Surprisingly for a composer so adept at orchestration, Saint-Saëns’ favourite instrument wasn’t orchestral. His first love, above all else, was the organ. He possessed the requisite amount of insanity not only to play it but also to compose music for it. And arguably his greatest achievement was to incorporate a part for organ in his Third Symphony.
I’ve known and loved Saint-Saëns' Symphony No 3 for decades. Over the years, I’ve bought copies for friends and family and insisted that they fall in love with it as well. Many of them have. I am familiar with every single note of it - and am still taken aback each time I hear the organ thundering out the final anthemic melody in the last movement. But, until last Wednesday, I had never heard it performed ‘live’.
But, thanks to the lavish celebrations attached to the total refurbishment of the Festival Hall’s organ, I was finally able to hear my hero’s greatest work played right there, before my eyes and ears.
Saint-Saëns was gifted enough to use the organ sparingly throughout most of his Third Symphony, so that, when it finally crashes through the melodically romantic sweeps of the strings, the brass, the woodwind and the percussion with a long, loud chord as solid as the Whin Sill, the enamel is taken off your teeth and deposited on the roof of your mouth. There is an audible, audience-wide, intake of breath. You can’t help but be in a state of shock that a piece of music can be quite so powerfully mind-mangling. It makes Beethoven’s Ninth sound like Right Said Fred.
Which is where we truckshunters should have come marching in waving flags, shamelessly proud of an institution which is rarely mentioned in the north-east but which is one of its most historic - and unusual - industries: Harrison and Harrison, Master Organ Builders, of Durham City.

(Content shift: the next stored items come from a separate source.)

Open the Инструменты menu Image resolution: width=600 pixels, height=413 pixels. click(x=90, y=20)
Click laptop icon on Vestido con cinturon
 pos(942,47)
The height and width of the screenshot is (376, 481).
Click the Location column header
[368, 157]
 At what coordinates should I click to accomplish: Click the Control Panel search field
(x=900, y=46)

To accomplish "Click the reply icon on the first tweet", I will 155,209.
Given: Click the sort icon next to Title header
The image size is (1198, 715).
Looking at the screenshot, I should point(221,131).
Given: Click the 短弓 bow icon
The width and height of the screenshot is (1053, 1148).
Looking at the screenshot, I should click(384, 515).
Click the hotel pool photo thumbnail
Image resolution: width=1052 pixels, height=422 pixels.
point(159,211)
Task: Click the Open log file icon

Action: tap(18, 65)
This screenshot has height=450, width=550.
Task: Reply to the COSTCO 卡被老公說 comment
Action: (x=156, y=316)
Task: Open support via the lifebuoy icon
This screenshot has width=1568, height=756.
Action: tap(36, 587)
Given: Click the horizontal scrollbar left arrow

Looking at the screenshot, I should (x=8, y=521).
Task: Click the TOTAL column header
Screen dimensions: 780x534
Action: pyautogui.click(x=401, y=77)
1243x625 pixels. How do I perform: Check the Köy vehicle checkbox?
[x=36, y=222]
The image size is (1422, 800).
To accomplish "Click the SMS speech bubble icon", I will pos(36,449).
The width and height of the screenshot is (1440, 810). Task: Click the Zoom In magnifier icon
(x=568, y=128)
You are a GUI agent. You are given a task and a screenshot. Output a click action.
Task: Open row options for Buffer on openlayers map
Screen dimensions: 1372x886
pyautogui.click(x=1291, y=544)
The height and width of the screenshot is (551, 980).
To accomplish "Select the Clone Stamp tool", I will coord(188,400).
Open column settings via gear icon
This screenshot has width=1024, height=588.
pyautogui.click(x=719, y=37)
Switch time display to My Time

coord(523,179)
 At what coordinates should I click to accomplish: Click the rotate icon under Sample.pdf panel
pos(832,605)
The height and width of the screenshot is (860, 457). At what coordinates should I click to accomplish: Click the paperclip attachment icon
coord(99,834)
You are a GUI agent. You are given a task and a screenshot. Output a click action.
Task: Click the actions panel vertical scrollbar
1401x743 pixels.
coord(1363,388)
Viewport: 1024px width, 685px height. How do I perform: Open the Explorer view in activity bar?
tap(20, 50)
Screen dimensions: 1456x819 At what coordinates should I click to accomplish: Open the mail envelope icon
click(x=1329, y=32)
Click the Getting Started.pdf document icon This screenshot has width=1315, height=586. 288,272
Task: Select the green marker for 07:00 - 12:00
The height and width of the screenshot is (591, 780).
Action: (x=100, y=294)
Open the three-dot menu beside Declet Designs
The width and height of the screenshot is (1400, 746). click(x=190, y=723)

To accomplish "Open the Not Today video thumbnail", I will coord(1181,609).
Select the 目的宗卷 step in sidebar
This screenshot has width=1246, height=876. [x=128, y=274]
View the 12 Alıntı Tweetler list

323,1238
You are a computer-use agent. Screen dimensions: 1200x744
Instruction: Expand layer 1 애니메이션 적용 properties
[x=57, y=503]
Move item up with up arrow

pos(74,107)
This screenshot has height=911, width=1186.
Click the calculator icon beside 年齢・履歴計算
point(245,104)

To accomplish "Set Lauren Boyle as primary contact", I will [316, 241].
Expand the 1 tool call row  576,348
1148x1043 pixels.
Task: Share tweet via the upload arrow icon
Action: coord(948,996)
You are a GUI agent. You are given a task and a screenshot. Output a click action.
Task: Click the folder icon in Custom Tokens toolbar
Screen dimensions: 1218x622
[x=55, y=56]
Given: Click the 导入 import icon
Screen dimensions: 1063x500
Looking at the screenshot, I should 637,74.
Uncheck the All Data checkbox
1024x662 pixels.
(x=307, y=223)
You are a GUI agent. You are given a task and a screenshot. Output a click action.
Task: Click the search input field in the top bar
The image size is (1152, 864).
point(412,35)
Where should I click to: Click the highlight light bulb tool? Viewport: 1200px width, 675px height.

They’re based in Meadowfield now but since the business started in 1872, they beavered away in one of those unremarked side-street terraces that jumble under the railway viaduct in Durham, as unregarded as Saint-Saëns. But, like his, their glories are there to be found by those with the wisdom to look.
The organs of Durham, Ely, St David’s and Coventry Cathedrals, St Alban’s Abbey, the Royal Albert Hall and Westminster Abbey - amongst many others - are all Harrison organs. Their ribcage-rattling sounds have by turns saddened and stirred hearts nationwide for almost 150 years. And, for the life of me, I can’t imagine why we didn’t take the Big Blue Bus to their factory to celebrate one of the north-east’s more esoteric industries.
No matter. The concert last week was broadcast ‘live’ on BBC Radio 3 - which God preserve - and my heart almost burst with pride when the announcer told the audience that the organ - this vast and insanely wonderful musical leviathan - had been restored by its original installers: Harrison and Harrison of Durham.
And I genuinely shed a tear to realise that my gifted and ultimately unhappy and neglected hero, in his canopied Parisian grave, could - in some other-worldy way - hear a heart-stopping performance of his greatest work, courtesy of the London Philharmonic Orchestra and of two brothers who decided to build organs in a Durham City backstreet terrace.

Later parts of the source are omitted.